# Supplied entries:
§ §

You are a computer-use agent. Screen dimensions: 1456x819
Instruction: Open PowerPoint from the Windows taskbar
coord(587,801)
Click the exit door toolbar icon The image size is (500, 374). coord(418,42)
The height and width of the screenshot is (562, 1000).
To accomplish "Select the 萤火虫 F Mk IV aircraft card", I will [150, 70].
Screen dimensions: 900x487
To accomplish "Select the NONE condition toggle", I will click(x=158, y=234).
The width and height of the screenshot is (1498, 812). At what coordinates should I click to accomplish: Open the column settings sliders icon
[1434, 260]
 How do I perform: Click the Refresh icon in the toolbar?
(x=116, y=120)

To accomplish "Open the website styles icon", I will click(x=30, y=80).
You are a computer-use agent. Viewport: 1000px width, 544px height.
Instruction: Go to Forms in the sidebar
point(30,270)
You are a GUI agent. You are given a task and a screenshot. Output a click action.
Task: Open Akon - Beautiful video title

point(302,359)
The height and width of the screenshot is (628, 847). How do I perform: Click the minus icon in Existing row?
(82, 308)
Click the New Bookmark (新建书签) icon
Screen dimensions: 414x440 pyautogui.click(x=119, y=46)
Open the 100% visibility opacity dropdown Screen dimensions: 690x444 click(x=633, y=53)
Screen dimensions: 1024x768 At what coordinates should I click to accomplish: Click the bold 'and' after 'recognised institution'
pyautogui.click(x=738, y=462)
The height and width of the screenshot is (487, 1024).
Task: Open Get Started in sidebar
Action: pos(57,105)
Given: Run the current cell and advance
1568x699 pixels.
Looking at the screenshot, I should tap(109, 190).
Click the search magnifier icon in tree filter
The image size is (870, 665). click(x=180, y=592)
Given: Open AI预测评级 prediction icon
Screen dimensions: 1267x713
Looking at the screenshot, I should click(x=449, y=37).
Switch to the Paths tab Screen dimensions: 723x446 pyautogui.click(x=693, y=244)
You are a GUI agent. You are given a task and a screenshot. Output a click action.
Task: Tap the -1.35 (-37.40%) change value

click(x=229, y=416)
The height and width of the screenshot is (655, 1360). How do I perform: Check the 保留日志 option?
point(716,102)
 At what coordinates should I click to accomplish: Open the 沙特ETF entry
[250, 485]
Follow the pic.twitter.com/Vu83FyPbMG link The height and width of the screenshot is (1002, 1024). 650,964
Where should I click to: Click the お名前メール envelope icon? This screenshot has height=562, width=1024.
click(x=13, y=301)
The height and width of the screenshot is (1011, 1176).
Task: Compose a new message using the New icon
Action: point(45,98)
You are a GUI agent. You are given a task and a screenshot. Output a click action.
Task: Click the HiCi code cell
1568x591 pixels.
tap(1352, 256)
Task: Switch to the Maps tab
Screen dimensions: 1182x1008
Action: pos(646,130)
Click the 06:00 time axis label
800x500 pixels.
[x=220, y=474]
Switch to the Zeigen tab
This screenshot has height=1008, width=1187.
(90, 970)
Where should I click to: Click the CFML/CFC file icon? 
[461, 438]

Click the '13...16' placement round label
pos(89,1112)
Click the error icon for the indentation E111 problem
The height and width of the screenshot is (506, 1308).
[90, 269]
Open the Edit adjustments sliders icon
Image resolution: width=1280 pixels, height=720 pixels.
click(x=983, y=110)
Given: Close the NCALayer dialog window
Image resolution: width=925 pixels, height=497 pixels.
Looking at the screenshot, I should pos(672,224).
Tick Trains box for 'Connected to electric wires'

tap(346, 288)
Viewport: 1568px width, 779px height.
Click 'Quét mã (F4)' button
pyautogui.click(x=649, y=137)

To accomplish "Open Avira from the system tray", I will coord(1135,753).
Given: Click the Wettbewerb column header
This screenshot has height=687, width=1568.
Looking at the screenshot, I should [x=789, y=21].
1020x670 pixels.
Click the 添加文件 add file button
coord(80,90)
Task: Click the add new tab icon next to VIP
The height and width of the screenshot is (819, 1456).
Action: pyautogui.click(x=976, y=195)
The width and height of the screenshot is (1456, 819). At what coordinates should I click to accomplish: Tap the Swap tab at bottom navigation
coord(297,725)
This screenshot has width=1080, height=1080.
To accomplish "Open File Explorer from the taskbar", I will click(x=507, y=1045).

§ §

# Task statement:
Exact copies of all the records are required.

# Result for this task:
You are a computer-use agent. Screen dimensions: 1456x819
Instruction: Open PowerPoint from the Windows taskbar
coord(587,801)
Click the exit door toolbar icon The image size is (500, 374). coord(418,42)
The height and width of the screenshot is (562, 1000).
To accomplish "Select the 萤火虫 F Mk IV aircraft card", I will [150, 70].
Screen dimensions: 900x487
To accomplish "Select the NONE condition toggle", I will click(x=158, y=234).
The width and height of the screenshot is (1498, 812). At what coordinates should I click to accomplish: Open the column settings sliders icon
[1434, 260]
 How do I perform: Click the Refresh icon in the toolbar?
(x=116, y=120)

To accomplish "Open the website styles icon", I will click(x=30, y=80).
You are a computer-use agent. Viewport: 1000px width, 544px height.
Instruction: Go to Forms in the sidebar
point(30,270)
You are a GUI agent. You are given a task and a screenshot. Output a click action.
Task: Open Akon - Beautiful video title

point(302,359)
The height and width of the screenshot is (628, 847). How do I perform: Click the minus icon in Existing row?
(82, 308)
Click the New Bookmark (新建书签) icon
Screen dimensions: 414x440 pyautogui.click(x=119, y=46)
Open the 100% visibility opacity dropdown Screen dimensions: 690x444 click(x=633, y=53)
Screen dimensions: 1024x768 At what coordinates should I click to accomplish: Click the bold 'and' after 'recognised institution'
pyautogui.click(x=738, y=462)
The height and width of the screenshot is (487, 1024).
Task: Open Get Started in sidebar
Action: pos(57,105)
Given: Run the current cell and advance
1568x699 pixels.
Looking at the screenshot, I should tap(109, 190).
Click the search magnifier icon in tree filter
The image size is (870, 665). click(x=180, y=592)
Given: Open AI预测评级 prediction icon
Screen dimensions: 1267x713
Looking at the screenshot, I should click(x=449, y=37).
Switch to the Paths tab Screen dimensions: 723x446 pyautogui.click(x=693, y=244)
You are a GUI agent. You are given a task and a screenshot. Output a click action.
Task: Tap the -1.35 (-37.40%) change value

click(x=229, y=416)
The height and width of the screenshot is (655, 1360). How do I perform: Check the 保留日志 option?
point(716,102)
 At what coordinates should I click to accomplish: Open the 沙特ETF entry
[250, 485]
Follow the pic.twitter.com/Vu83FyPbMG link The height and width of the screenshot is (1002, 1024). 650,964
Where should I click to: Click the お名前メール envelope icon? This screenshot has height=562, width=1024.
click(x=13, y=301)
The height and width of the screenshot is (1011, 1176).
Task: Compose a new message using the New icon
Action: point(45,98)
You are a GUI agent. You are given a task and a screenshot. Output a click action.
Task: Click the HiCi code cell
1568x591 pixels.
tap(1352, 256)
Task: Switch to the Maps tab
Screen dimensions: 1182x1008
Action: pos(646,130)
Click the 06:00 time axis label
800x500 pixels.
[x=220, y=474]
Switch to the Zeigen tab
This screenshot has height=1008, width=1187.
(90, 970)
Where should I click to: Click the CFML/CFC file icon? 
[461, 438]

Click the '13...16' placement round label
pos(89,1112)
Click the error icon for the indentation E111 problem
The height and width of the screenshot is (506, 1308).
[90, 269]
Open the Edit adjustments sliders icon
Image resolution: width=1280 pixels, height=720 pixels.
click(x=983, y=110)
Given: Close the NCALayer dialog window
Image resolution: width=925 pixels, height=497 pixels.
Looking at the screenshot, I should pos(672,224).
Tick Trains box for 'Connected to electric wires'

tap(346, 288)
Viewport: 1568px width, 779px height.
Click 'Quét mã (F4)' button
pyautogui.click(x=649, y=137)

To accomplish "Open Avira from the system tray", I will coord(1135,753).
Given: Click the Wettbewerb column header
This screenshot has height=687, width=1568.
Looking at the screenshot, I should [x=789, y=21].
1020x670 pixels.
Click the 添加文件 add file button
coord(80,90)
Task: Click the add new tab icon next to VIP
The height and width of the screenshot is (819, 1456).
Action: pyautogui.click(x=976, y=195)
The width and height of the screenshot is (1456, 819). At what coordinates should I click to accomplish: Tap the Swap tab at bottom navigation
coord(297,725)
This screenshot has width=1080, height=1080.
To accomplish "Open File Explorer from the taskbar", I will click(x=507, y=1045).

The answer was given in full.